7 Tips for Managing Chronic Pain

Chronic pain affects millions, and the symptoms can be debilitating. Stabbing pains, persistent aches and burning sensations make work and play tough, and it can feel like life is passing you by. The good news is that while most chronic pain can’t be cured, it can be successfully managed. These seven tips will help you get started.

Know What You’re Dealing With 

Acute pain is the body’s normal response to injury, but when it persists for more than 12 weeks after the damage has healed, it’s considered chronic, and the treatments for it change. Before reaching for over-the-counter pain relievers, talk to your doctor first.

Make Your Life Easier 

Optimizing your environment can decrease the chances of aggravating an old injury and causing pain to flair up. Move heavy objects you reach for daily to lower shelves to mitigate repetitive stress on your shoulders. Store things in a way that minimize twisting and straining back muscles. After a long day, small measures add up.

Ease Pain with Exercise

Bodies were made to move, but pain can slow you down. Rest is important for acute injuries, but for chronic pain, exercise lubricates joints, stretches and strengthens muscles and causes the brain to produce endorphins — natural chemicals that lift your mood and block pain signals.

Consider Complementary Therapies 

Research on alternative treatments such as acupuncture, massage and biofeedback are limited, but promising. Learn more about them, and ask your doctor which will best fit your overall management plan.

Give Your Body Quality Fuel

The effects of a nutritious diet on pain are far-reaching. High-quality lean protein and micronutrients from fruits and vegetables give your body the tools it needs for optimal performance while reducing your risk of chronic disease and keeping weight under control.

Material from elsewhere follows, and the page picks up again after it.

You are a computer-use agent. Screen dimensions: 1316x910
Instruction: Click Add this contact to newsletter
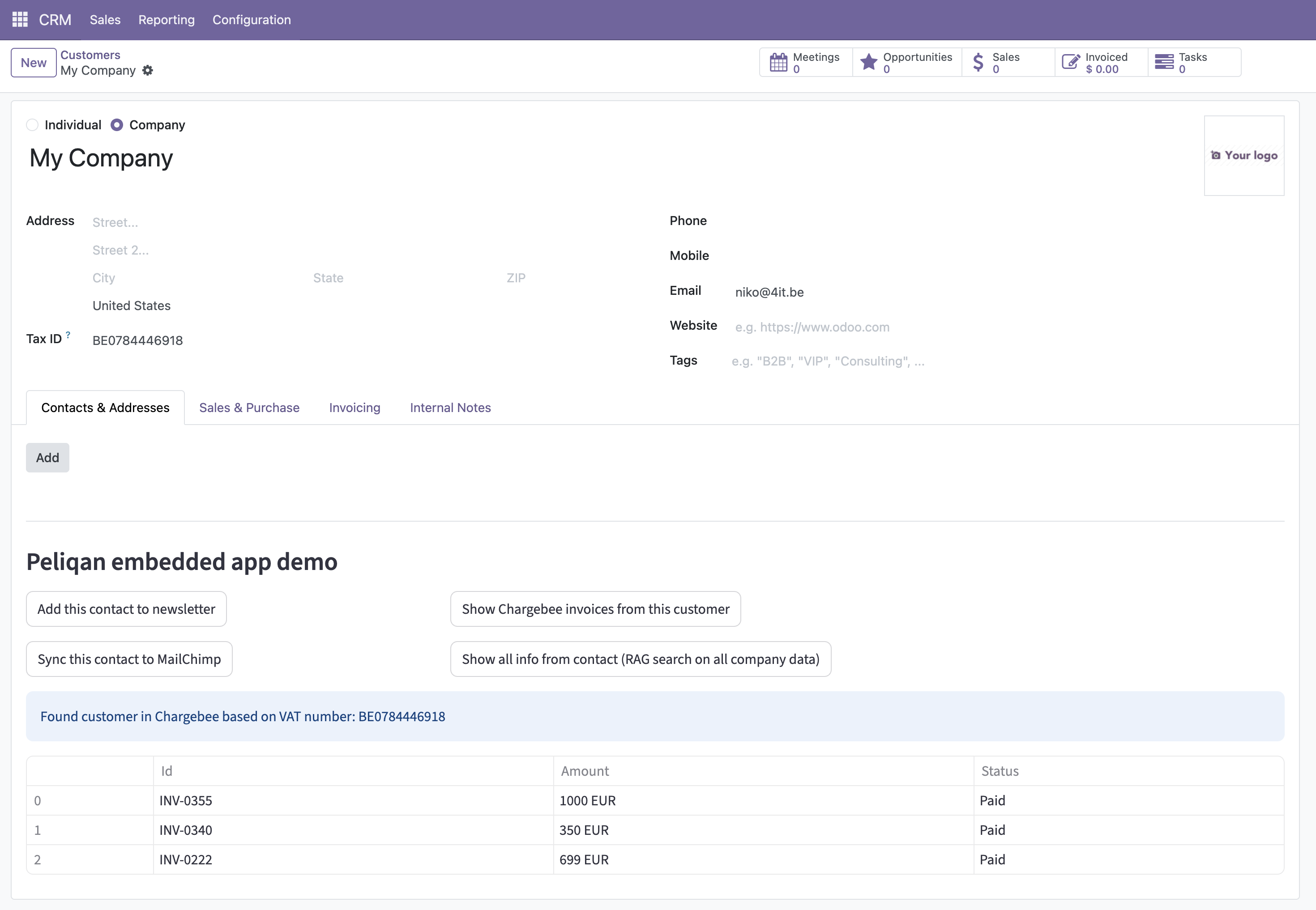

Stress Makes Everything Worse 

Stress amplifies pain and makes you more sensitive to it’s effects. Give yourself permission to do what it takes to reduce the stress in your life. Say no to things when you have to, acknowledge how negative emotions affect your mood and take time for self-care each day. Effective stress-relieving activities may include gentle exercise and engaging in hobbies as well as more focused techniques like guided imagery and progressive muscle relaxation.

Don’t Go it Alone 

Sharing how chronic pain affects your life with others that share similar symptoms and experiences gives you a sense of perspective and reminds you that you are not alone. Join a chronic pain support group in your area or online.

Having chronic pain doesn’t mean you have to sit on the sidelines. Take control with measures that make symptoms manageable. Your life is waiting.